§ **Exercise set**:
a) Answer these questions from the abstract on endothelial cell peptidase activity:
(i) Which bond of 125I-hANF does the activity cleave?
(ii) What approximate molecular weight was found for the protein responsible?
(iii) How many protease inhibitors were tested?
b) Quote the abstract on endothelial cell peptidase activity word for word, from "Partial characterization of a metalloendopeptidase" through "125I-atrial natriuretic factor.", inclusive.

§ **Selected extract**:
▼▼▼
Partial characterization of a metalloendopeptidase activity produced by cultured endothelial cells that removes the COOH-terminal tripeptide from 125I-atrial natriuretic factor.

The presence of the COOH-terminal region of human atrial natriuretic factor-(99-126) (hANF) is necessary for the full expression of its biological activity. Here, we report on the partial characterization of a proteolytic activity in the conditioned medium from cultured bovine aortic endothelial cells that cleaves the Ser123-Phe124 bond of 125I-hANF generating the COOH-terminal tripeptide. The concentrated conditioned medium was fractionated by gel filtration high performance liquid chromatography and fractions were assayed for the ability to generate the COOH-terminal tripeptide from 125I-hANF. This analysis indicated that the protein responsible for this activity had an approximate molecular weight of 200,000 daltons. Of 16 protease inhibitors tested, only 1,10 phenanthroline, EDTA, EGTA and N-ethylmaleimide significantly inhibited the endopeptidase activity. Thus, we conclude that cultured bovine aortic endothelial cells produce a potentially novel phosphoramidon-insensitive metalloendopeptidase that removes the COOH-terminal tripeptide from 125I-hANF.
▲▲▲
§ **Provided records**:
▼▼▼
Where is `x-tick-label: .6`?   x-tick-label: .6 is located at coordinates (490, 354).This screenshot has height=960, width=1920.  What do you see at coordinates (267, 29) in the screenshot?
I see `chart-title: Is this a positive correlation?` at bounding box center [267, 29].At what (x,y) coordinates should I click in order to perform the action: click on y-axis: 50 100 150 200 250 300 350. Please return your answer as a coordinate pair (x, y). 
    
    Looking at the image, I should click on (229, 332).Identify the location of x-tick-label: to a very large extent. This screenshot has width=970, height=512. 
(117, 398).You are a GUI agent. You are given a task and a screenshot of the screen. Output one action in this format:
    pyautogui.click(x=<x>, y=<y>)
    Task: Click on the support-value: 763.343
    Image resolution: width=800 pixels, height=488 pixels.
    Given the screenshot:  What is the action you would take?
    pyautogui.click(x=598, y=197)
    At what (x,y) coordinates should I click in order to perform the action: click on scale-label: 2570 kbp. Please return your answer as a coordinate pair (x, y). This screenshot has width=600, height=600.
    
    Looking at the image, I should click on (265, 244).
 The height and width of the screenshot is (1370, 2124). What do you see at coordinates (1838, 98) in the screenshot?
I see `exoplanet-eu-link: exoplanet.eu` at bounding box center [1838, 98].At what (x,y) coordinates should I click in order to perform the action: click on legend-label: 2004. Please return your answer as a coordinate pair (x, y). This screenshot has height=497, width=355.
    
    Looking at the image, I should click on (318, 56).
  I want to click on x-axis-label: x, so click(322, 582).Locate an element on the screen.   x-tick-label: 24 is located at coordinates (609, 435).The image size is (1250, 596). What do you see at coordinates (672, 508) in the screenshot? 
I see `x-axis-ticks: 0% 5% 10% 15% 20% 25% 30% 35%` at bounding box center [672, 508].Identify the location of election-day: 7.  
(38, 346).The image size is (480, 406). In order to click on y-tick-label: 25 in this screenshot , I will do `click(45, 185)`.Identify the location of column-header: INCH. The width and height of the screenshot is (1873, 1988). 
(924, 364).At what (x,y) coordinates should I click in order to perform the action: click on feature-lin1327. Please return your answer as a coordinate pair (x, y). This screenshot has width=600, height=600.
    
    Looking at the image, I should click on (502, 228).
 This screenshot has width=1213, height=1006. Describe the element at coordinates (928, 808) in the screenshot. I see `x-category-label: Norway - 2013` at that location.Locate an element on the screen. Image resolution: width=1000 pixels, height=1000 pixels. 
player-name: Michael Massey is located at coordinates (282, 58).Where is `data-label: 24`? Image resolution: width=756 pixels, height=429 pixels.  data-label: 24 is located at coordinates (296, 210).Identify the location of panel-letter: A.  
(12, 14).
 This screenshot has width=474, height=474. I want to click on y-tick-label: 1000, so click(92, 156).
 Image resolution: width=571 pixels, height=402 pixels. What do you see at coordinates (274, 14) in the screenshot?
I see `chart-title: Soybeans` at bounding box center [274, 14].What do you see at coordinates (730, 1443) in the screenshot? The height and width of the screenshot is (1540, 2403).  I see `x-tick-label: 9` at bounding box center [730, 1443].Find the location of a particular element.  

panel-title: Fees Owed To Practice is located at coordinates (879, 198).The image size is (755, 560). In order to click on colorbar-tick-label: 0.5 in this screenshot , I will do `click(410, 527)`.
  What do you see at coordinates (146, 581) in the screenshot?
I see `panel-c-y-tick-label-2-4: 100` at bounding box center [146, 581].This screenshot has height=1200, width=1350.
▲▲▲
§ **Answers to the tasks**:
a)
(i) The Ser123-Phe124 bond.
(ii) About 200,000 daltons.
(iii) 16.

b)
Partial characterization of a metalloendopeptidase activity produced by cultured endothelial cells that removes the COOH-terminal tripeptide from 125I-atrial natriuretic factor.